• Work item:
Provide the data again in its entirety, exactly as given.

• Supplied material:

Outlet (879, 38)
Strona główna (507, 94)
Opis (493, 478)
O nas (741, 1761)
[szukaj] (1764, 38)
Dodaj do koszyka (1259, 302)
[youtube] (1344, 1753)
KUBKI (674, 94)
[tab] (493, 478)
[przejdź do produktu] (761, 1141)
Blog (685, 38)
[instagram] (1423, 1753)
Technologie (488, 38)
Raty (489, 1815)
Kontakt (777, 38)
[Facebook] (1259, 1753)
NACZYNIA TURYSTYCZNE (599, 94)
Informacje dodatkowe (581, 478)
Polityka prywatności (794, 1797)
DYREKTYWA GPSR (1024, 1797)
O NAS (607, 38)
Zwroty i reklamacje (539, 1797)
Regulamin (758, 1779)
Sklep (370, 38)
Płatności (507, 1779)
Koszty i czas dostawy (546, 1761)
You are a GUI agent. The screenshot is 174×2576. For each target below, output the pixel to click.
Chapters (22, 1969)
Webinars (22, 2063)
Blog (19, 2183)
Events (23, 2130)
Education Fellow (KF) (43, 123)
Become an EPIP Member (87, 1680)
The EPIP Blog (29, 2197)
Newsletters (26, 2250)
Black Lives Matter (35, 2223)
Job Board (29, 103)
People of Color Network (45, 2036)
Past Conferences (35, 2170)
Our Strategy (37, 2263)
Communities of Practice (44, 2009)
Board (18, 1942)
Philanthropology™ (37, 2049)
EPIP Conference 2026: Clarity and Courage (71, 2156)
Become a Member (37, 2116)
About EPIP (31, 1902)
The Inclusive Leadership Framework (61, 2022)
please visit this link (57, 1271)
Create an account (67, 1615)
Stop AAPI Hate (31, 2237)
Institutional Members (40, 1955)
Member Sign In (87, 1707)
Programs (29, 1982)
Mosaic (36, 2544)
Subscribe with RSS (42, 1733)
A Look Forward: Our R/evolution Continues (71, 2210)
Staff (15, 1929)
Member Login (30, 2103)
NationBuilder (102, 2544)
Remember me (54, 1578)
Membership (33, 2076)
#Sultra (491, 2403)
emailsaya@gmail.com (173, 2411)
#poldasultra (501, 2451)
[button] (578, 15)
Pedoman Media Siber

• Exercise result:
Outlet (879, 38)
Strona główna (507, 94)
Opis (493, 478)
O nas (741, 1761)
[szukaj] (1764, 38)
Dodaj do koszyka (1259, 302)
[youtube] (1344, 1753)
KUBKI (674, 94)
[tab] (493, 478)
[przejdź do produktu] (761, 1141)
Blog (685, 38)
[instagram] (1423, 1753)
Technologie (488, 38)
Raty (489, 1815)
Kontakt (777, 38)
[Facebook] (1259, 1753)
NACZYNIA TURYSTYCZNE (599, 94)
Informacje dodatkowe (581, 478)
Polityka prywatności (794, 1797)
DYREKTYWA GPSR (1024, 1797)
O NAS (607, 38)
Zwroty i reklamacje (539, 1797)
Regulamin (758, 1779)
Sklep (370, 38)
Płatności (507, 1779)
Koszty i czas dostawy (546, 1761)
You are a GUI agent. The screenshot is 174×2576. For each target below, output the pixel to click.
Chapters (22, 1969)
Webinars (22, 2063)
Blog (19, 2183)
Events (23, 2130)
Education Fellow (KF) (43, 123)
Become an EPIP Member (87, 1680)
The EPIP Blog (29, 2197)
Newsletters (26, 2250)
Black Lives Matter (35, 2223)
Job Board (29, 103)
People of Color Network (45, 2036)
Past Conferences (35, 2170)
Our Strategy (37, 2263)
Communities of Practice (44, 2009)
Board (18, 1942)
Philanthropology™ (37, 2049)
EPIP Conference 2026: Clarity and Courage (71, 2156)
Become a Member (37, 2116)
About EPIP (31, 1902)
The Inclusive Leadership Framework (61, 2022)
please visit this link (57, 1271)
Create an account (67, 1615)
Stop AAPI Hate (31, 2237)
Institutional Members (40, 1955)
Member Sign In (87, 1707)
Programs (29, 1982)
Mosaic (36, 2544)
Subscribe with RSS (42, 1733)
A Look Forward: Our R/evolution Continues (71, 2210)
Staff (15, 1929)
Member Login (30, 2103)
NationBuilder (102, 2544)
Remember me (54, 1578)
Membership (33, 2076)
#Sultra (491, 2403)
emailsaya@gmail.com (173, 2411)
#poldasultra (501, 2451)
[button] (578, 15)
Pedoman Media Siber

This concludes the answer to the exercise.